Chris Thorpe looks at how trusts can be used for businesses and family succession.
One problem which the owners of family-run businesses may encounter in later life is what to do with the business once they retire. If the children want to run the business, then that’s ideal; however, what if those children are less than suited to run the business without supervision? Also, what if the children are perfectly capable of running it but don’t want to? Or what if the family is worried about their spouse taking control following a divorce? A third-party sale may be possible, but the business could lose its identity, even if the right buyers are found. It could be sold to employees through a management buyout, but that involves finding the right, trustworthy people. So, what are the options?
Trusts
A trust is effectively another person which can hold property on someone else’s behalf. The trustees could own the business (or company shares) on behalf of the beneficiaries (the owner’s children and their descendants). Most trusts are a separate person for inheritance tax, with their own nil-rate band, so once in the trust for seven years, the business is outside the owner’s estate. However, entry, ten-year anniversary and exit charges on values above the nil-rate band must be borne in mind (though business or agricultural property reliefs will see that such charges will not apply to a trading business). Capital gains tax (CGT), thankfully, is not an issue when gifting assets into trust as s 260 holdover ensures that where there is an inheritance tax, even at 0%, gains are deferred. Trustees have their own income and CGT regime once the trust is established.
The business owners (the settlors) can ‘settle’ the property into trust whilst they are still alive or bequeath it upon death. If they settle the trust during their lifetime, neither they nor their spouse or minor unmarried children can benefit from the trust. The assets are locked away with trustees for up to 125 years for future generations to benefit. Likewise, if settled through their will, the owner can live out their days safe in the knowledge that the family silver will be safe in the custody of trustees for the sake of the children and future generations.

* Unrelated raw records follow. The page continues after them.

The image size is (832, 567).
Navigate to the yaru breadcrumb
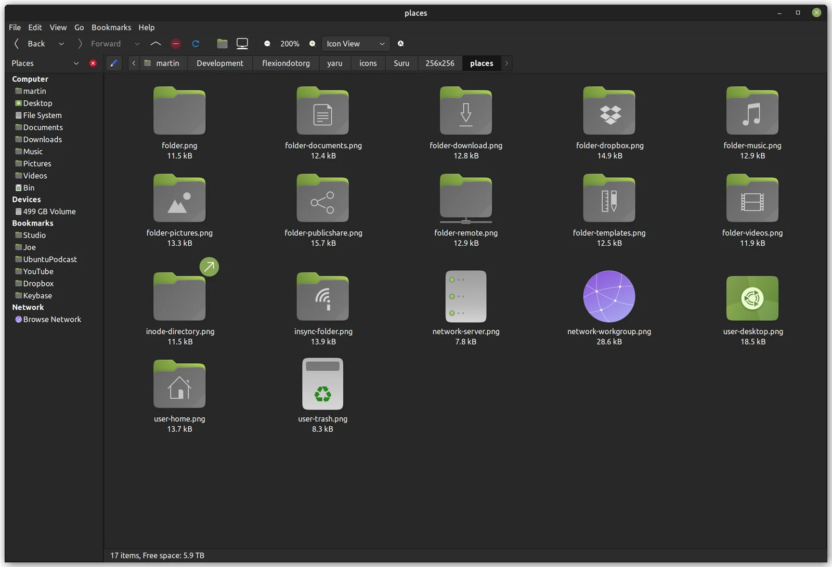[335, 63]
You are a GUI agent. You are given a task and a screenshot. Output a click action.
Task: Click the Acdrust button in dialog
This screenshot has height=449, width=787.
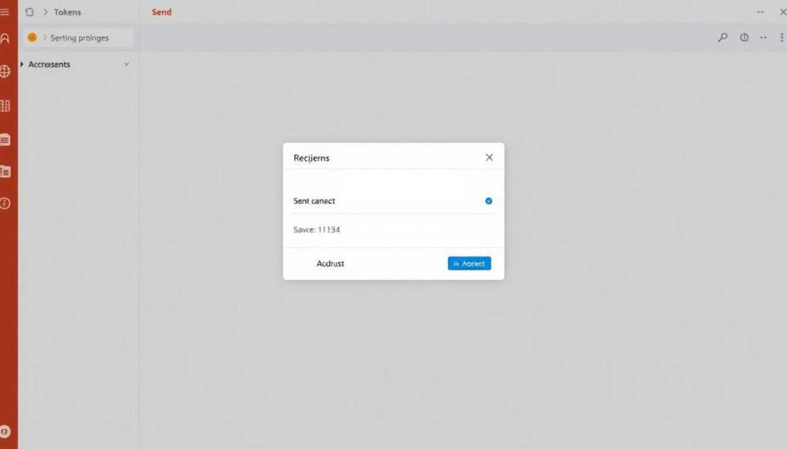330,263
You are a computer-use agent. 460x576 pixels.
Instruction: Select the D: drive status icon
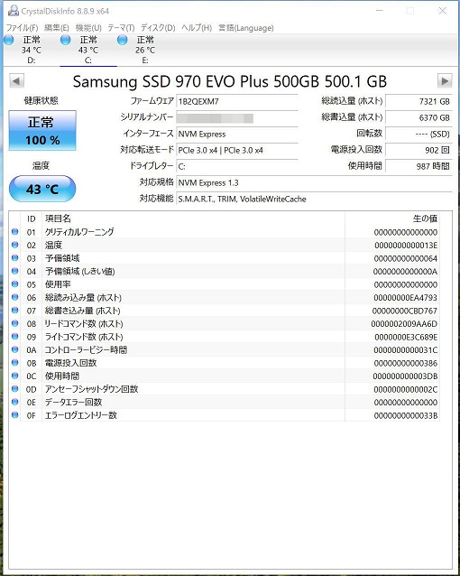pyautogui.click(x=9, y=40)
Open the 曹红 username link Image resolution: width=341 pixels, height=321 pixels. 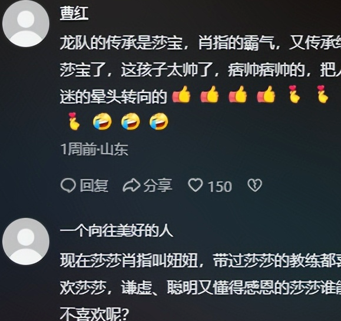74,14
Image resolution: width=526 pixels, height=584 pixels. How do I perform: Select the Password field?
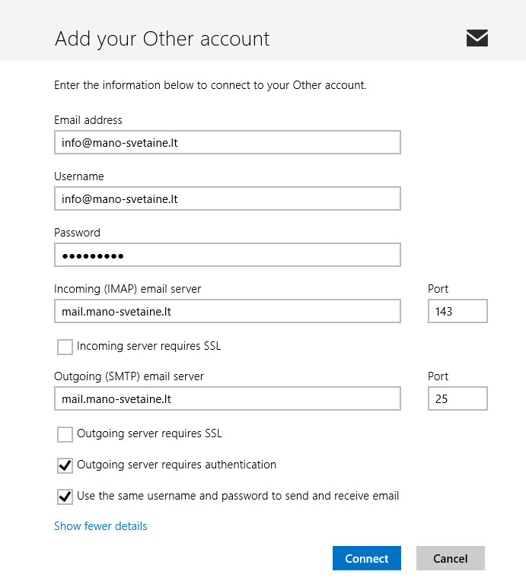[227, 255]
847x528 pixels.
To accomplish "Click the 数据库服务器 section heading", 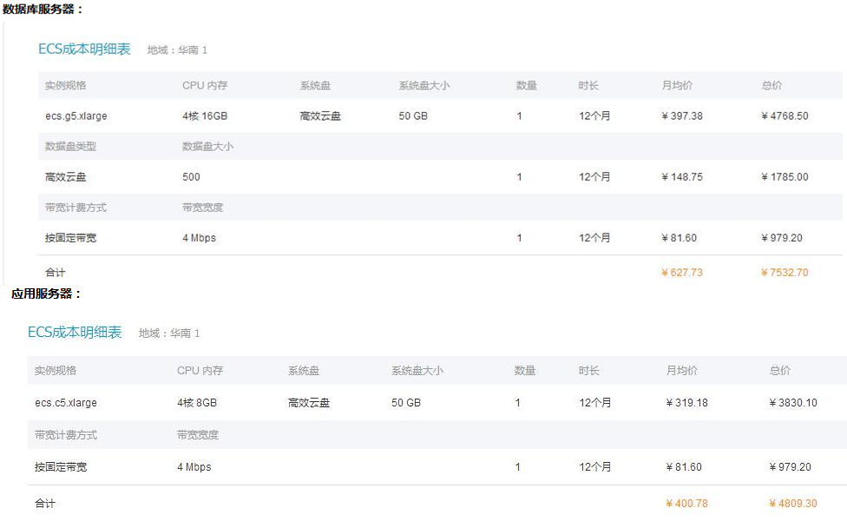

These trustees, as the name implies, are trusted individuals – maybe wider members of the family – whom the settlor is confident will hold the business in line with the latter’s wishes and intentions. Those children who later want to be involved with the business still can be – they can be employees, or, potentially, directors of the company or even shareholders (the trust need not hold all the shares). Those who do not participate can still benefit from the profits distributed from the trust. If the children’s marriages are in danger of falling apart, then there’s a good chance that the business would not form part of any divorce settlement, as ownership does not lie with the children.
But what if the owner has no offspring?
Employee-ownership trusts
Besides a direct management buyout, another alternative is to sell the business, as a company, to an employee-ownership trust, along the lines of John Lewis and Richer Sounds, thus allowing employees to own and run the business. These have seen a ten-fold increase in uptake in the last two years. Provided that at least a controlling stake is sold to the trustees, there is no CGT charge on the owner upon this sale. This type of trust will not suit every business, but it’s another way of keeping an independent business in operation as opposed to liquidating it and allows for a CGT-free sale with actual proceeds – which would not happen with a gift into a lifetime trust.
Practical tip
If trusts sound appealing, then specialist tax advice should be sought. There are different types of trusts and many factors to consider, both for the family and the business, as well as many different tax consequences to be aware of.